_EXERCISE_
Nothing but the lines from the one with "Collapse the FPS" through the last line of the entries below should appear in the copy, please, and no pictures.

_Saved entries_
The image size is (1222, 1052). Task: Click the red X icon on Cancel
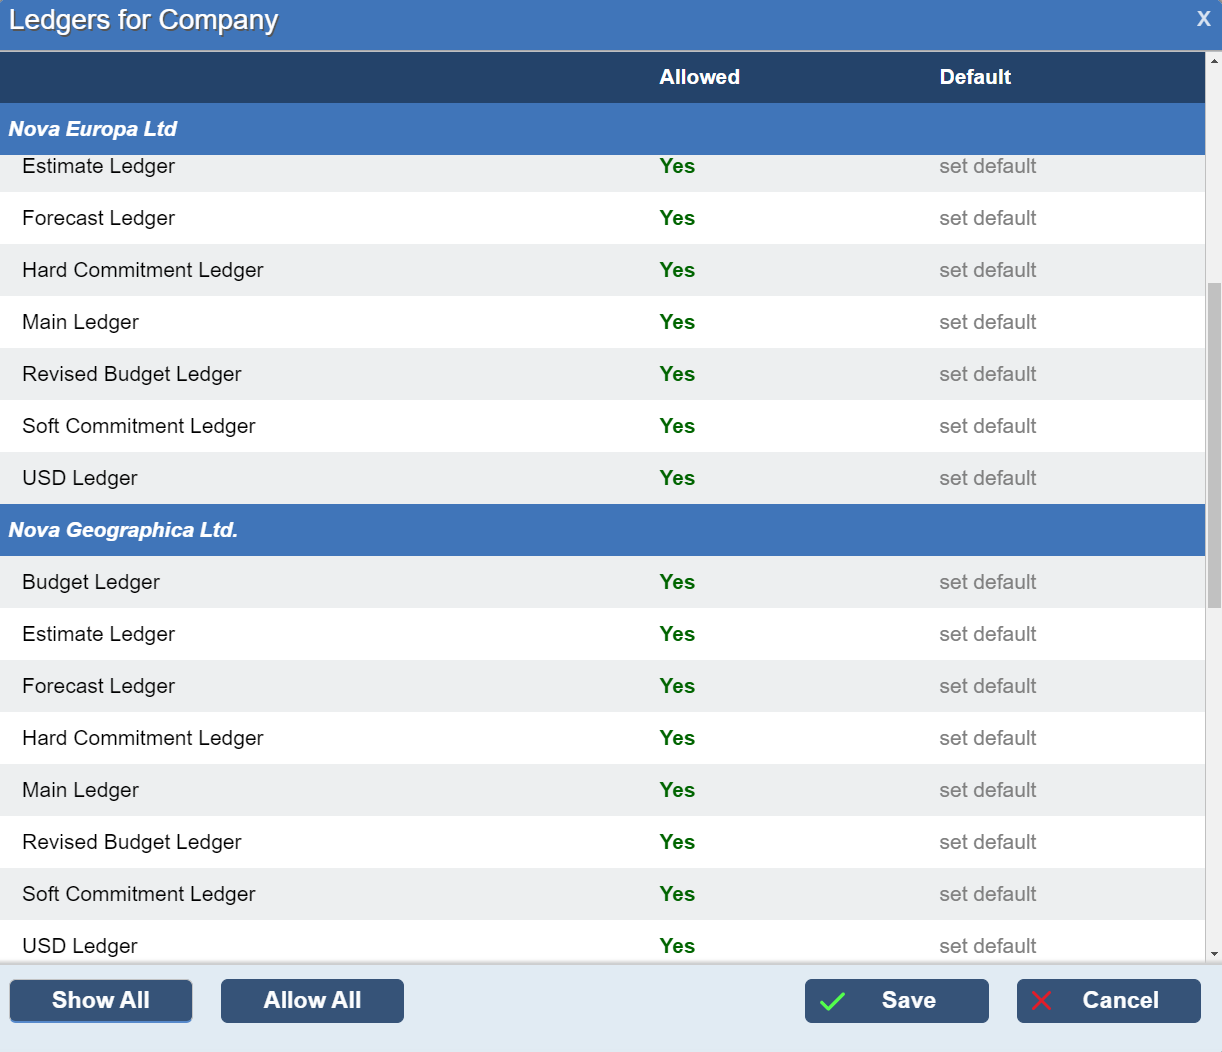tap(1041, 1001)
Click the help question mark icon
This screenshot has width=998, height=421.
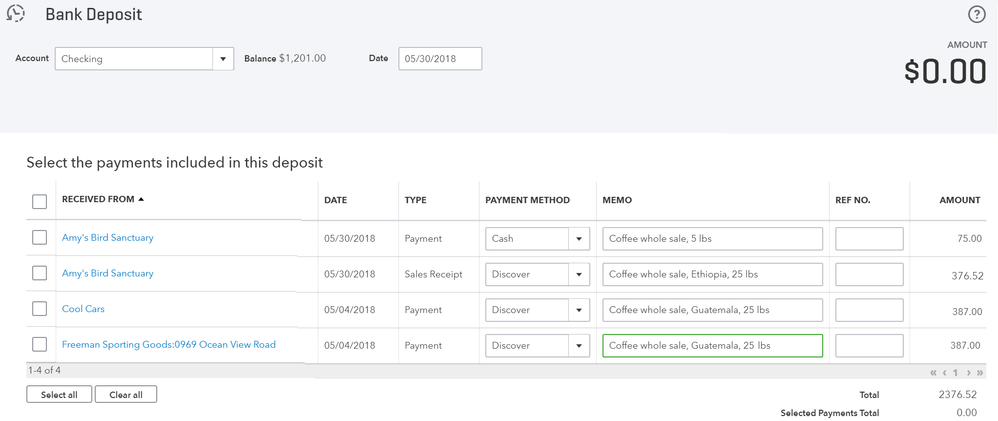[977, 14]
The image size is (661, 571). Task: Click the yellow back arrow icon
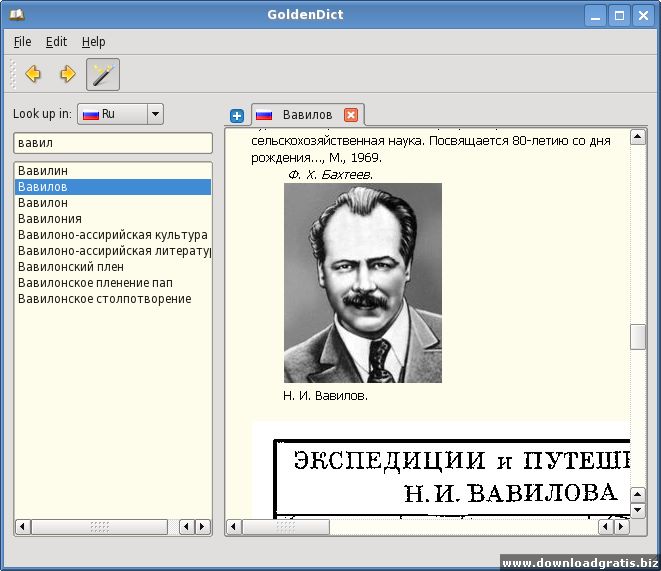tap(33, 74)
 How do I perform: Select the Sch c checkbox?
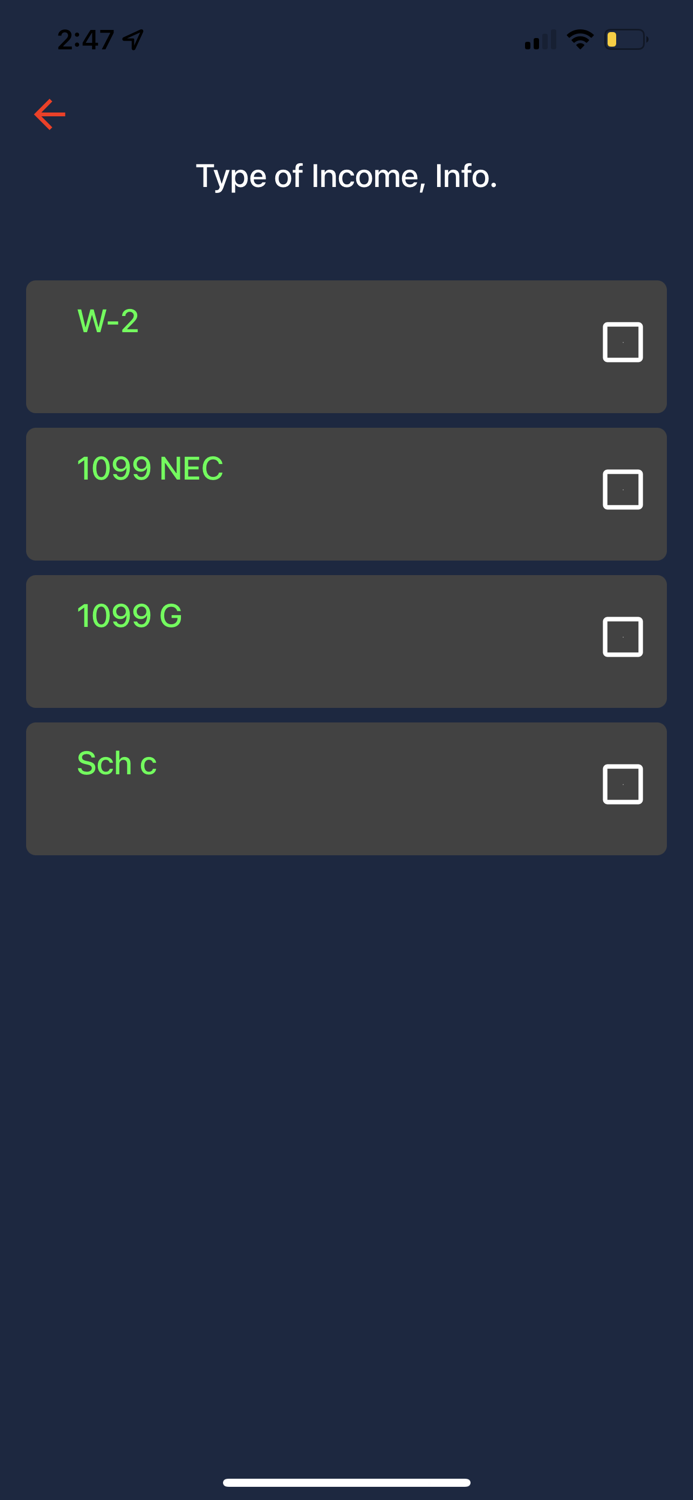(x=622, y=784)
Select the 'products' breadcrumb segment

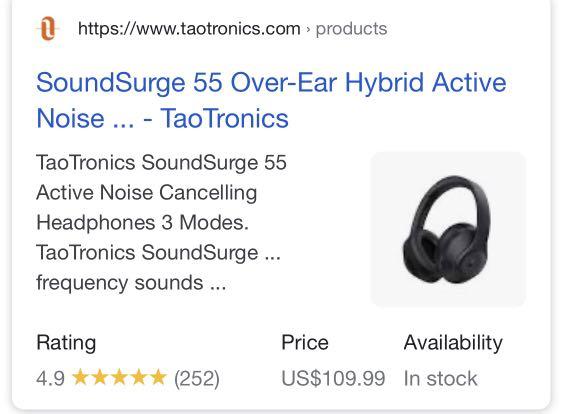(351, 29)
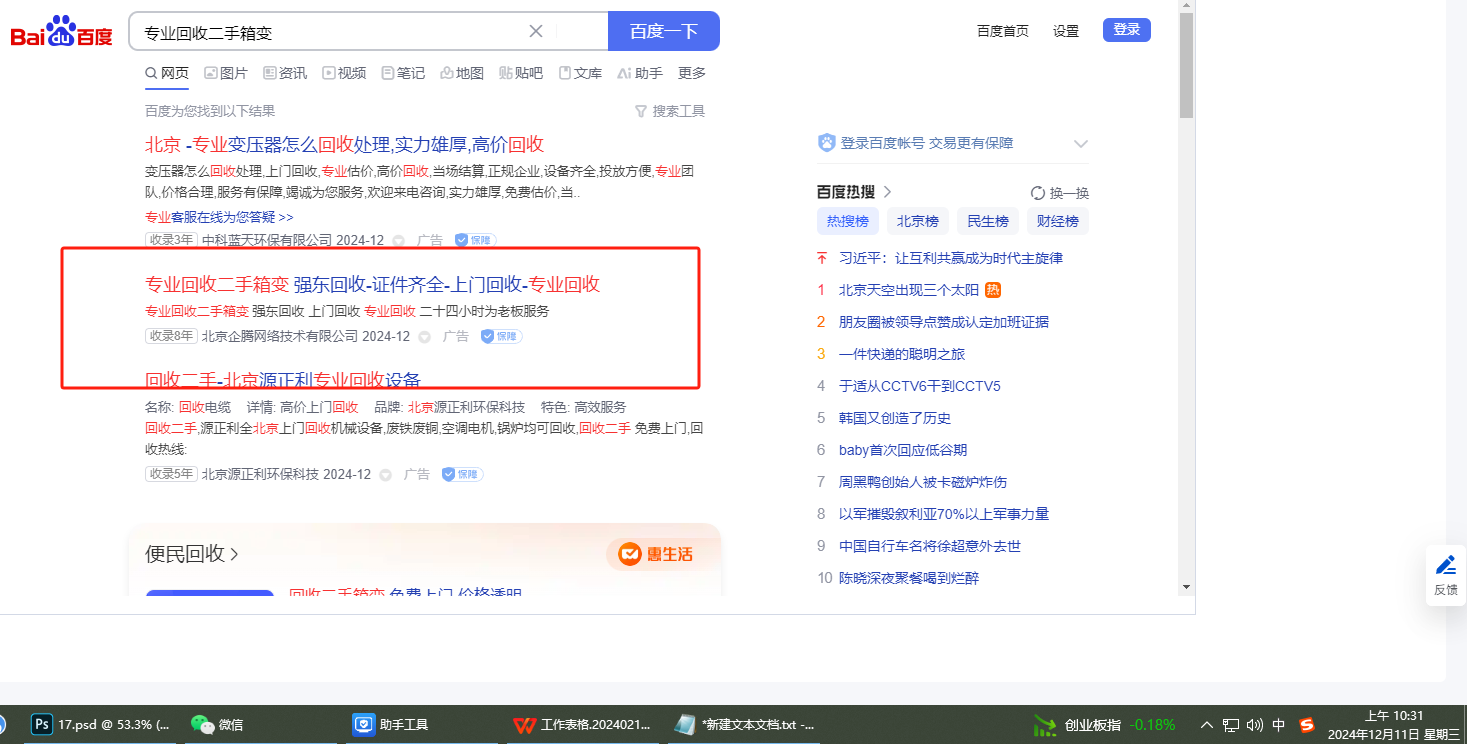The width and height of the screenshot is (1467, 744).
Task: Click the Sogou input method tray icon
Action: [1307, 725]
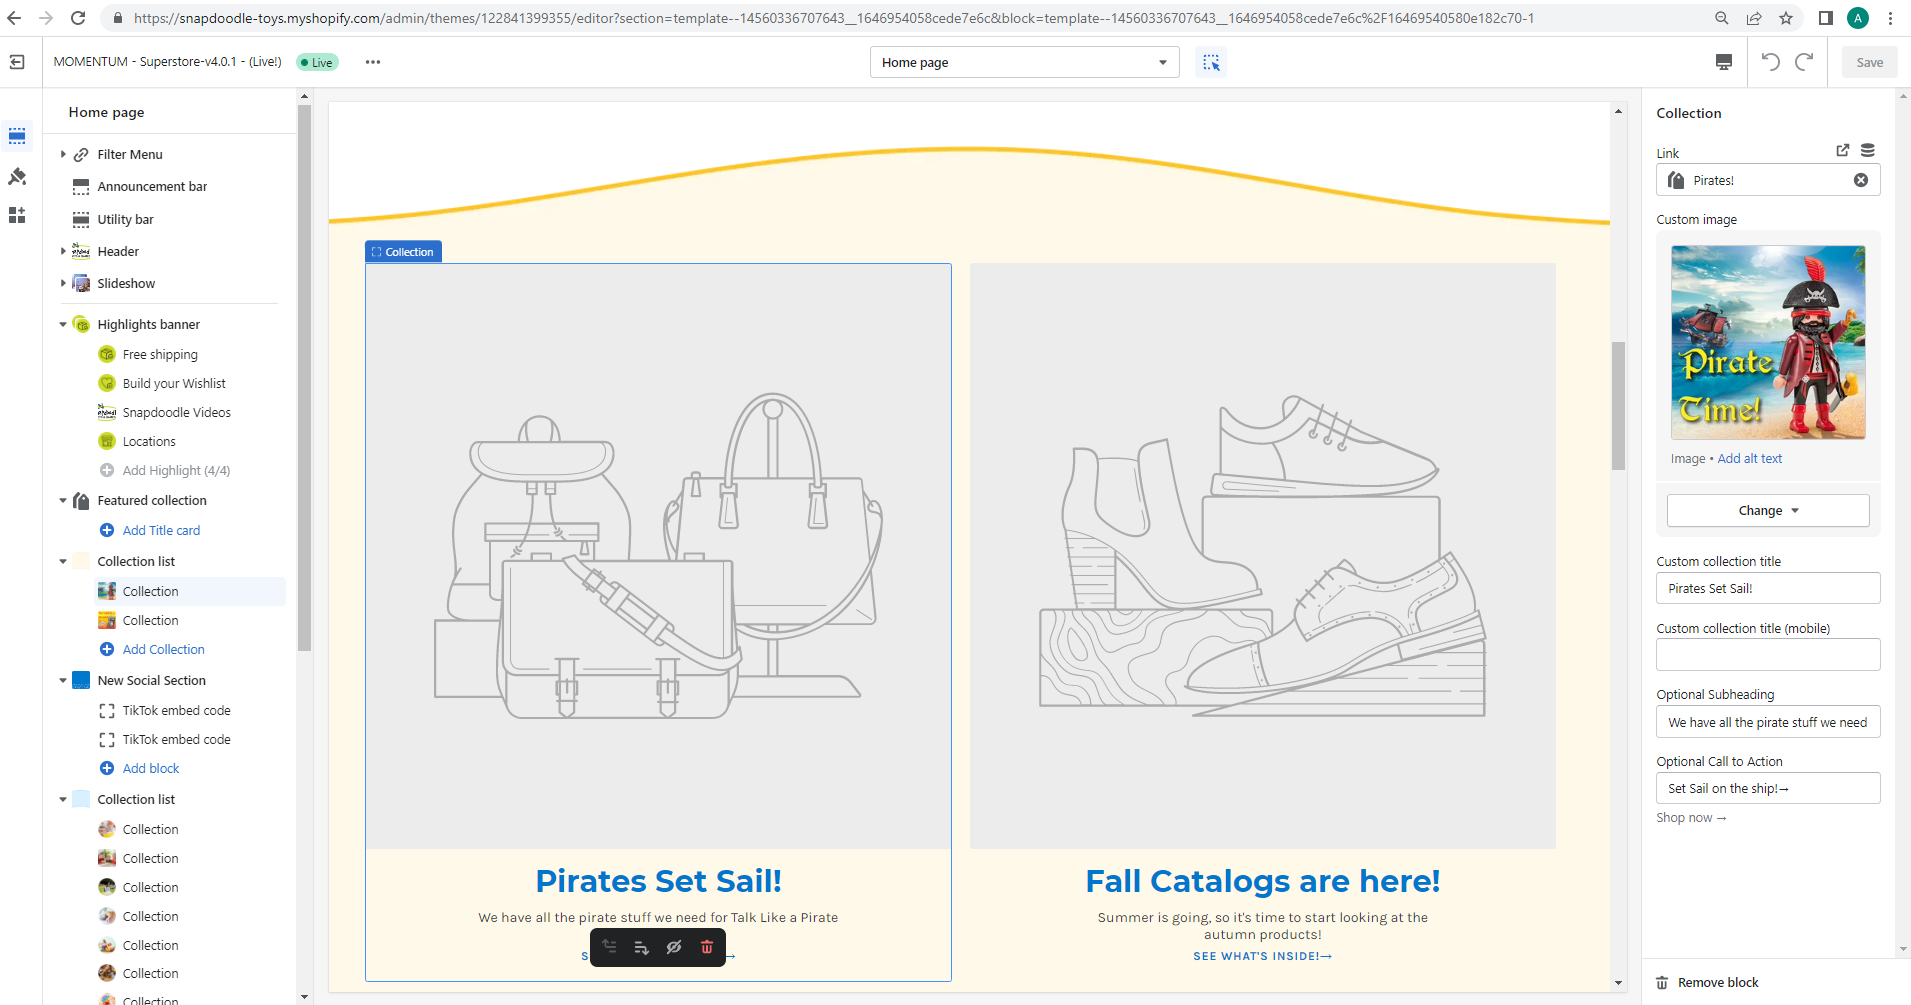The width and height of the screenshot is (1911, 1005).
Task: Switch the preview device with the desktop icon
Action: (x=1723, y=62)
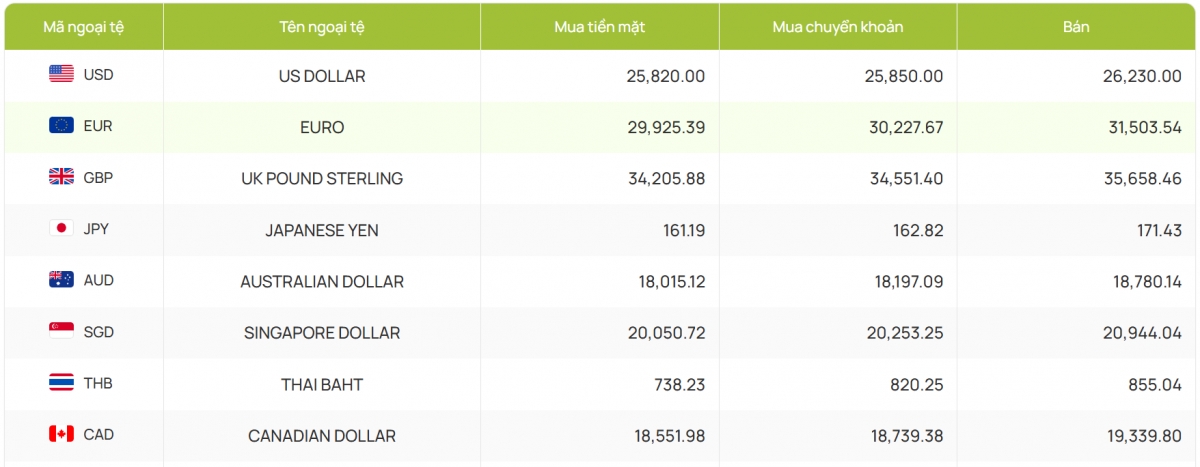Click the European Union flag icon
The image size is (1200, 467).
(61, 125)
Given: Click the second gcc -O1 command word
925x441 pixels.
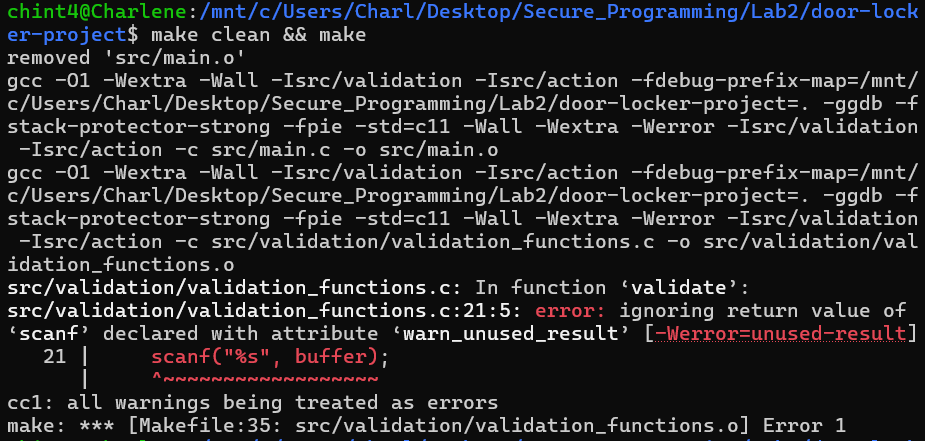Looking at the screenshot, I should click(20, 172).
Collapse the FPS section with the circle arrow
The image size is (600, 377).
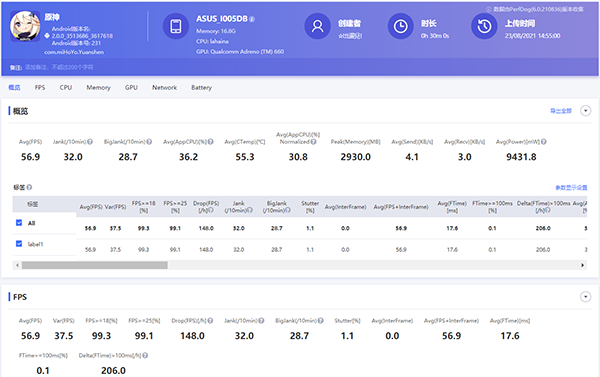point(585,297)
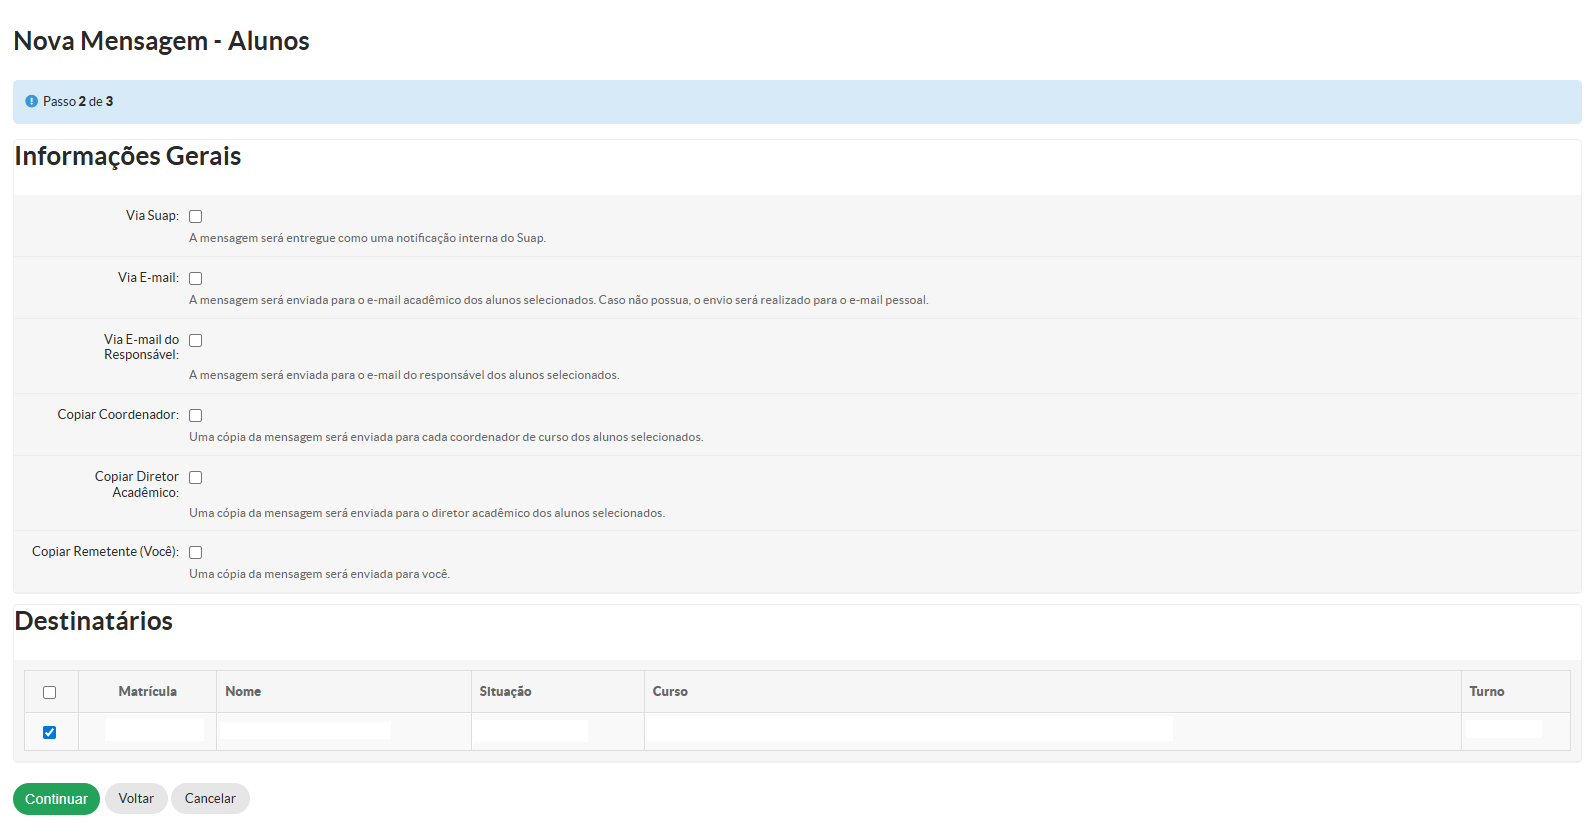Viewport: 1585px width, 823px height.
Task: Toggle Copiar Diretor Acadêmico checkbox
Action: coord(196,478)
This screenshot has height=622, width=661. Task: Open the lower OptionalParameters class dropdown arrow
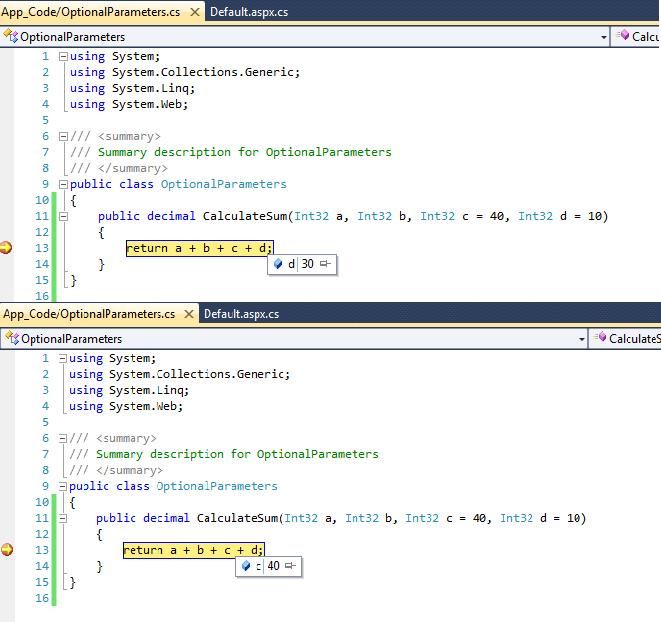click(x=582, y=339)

_EXPECTED ANSWER_
Collapse the FPS section with the circle arrow
The image size is (600, 377).
point(585,297)
Viewport: 1585px width, 823px height.
Task: Toggle Copiar Diretor Acadêmico checkbox
Action: coord(196,478)
This screenshot has height=622, width=661. Task: Open the lower OptionalParameters class dropdown arrow
click(x=582, y=339)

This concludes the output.